Go through the data line by line and count the lines that hold "will". Reply with the total only.

━━━━━ The data

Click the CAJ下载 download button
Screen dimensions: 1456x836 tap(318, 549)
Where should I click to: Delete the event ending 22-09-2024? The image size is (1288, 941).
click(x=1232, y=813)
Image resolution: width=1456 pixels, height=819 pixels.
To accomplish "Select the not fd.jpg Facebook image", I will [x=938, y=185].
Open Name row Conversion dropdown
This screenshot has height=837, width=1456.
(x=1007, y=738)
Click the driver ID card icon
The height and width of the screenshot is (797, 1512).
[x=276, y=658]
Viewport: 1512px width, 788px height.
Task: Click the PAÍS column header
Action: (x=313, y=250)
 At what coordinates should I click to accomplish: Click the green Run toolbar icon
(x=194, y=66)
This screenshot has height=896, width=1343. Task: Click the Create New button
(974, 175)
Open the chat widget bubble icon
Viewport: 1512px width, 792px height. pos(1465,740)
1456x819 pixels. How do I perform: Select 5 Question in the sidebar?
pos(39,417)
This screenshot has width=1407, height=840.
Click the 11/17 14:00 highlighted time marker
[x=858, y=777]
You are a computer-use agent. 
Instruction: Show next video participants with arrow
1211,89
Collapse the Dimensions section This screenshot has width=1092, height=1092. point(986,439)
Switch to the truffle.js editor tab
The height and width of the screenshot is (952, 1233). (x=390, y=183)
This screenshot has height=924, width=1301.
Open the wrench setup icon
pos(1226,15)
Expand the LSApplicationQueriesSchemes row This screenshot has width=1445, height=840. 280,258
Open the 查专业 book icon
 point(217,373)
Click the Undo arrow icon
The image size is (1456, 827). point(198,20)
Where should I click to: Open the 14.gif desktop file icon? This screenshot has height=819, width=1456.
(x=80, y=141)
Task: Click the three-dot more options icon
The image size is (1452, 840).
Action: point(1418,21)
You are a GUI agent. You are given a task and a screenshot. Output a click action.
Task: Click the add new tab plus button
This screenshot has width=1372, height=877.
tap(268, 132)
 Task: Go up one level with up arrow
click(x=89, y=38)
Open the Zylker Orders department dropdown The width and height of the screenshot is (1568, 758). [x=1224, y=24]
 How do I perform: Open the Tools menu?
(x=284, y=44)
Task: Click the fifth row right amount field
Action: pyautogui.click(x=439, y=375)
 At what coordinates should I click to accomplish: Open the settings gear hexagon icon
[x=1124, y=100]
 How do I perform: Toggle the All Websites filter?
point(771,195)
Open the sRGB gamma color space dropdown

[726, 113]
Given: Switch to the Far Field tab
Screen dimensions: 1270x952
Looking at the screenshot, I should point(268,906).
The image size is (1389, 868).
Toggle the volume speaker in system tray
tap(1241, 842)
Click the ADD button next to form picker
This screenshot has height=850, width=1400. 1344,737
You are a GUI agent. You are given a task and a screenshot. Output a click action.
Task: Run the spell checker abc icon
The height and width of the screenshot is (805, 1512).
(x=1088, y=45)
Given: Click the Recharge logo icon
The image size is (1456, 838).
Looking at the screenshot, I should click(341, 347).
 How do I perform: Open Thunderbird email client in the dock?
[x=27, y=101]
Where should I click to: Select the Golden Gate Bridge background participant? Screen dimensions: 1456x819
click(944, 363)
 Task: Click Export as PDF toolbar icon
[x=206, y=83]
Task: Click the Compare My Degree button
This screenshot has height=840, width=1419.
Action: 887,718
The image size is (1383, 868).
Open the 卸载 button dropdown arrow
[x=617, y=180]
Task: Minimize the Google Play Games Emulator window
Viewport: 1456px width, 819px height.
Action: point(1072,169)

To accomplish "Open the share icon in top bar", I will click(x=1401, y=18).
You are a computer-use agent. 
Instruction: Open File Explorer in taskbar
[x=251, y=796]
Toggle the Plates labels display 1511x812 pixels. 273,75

━━━━━━━━━━

Answer
2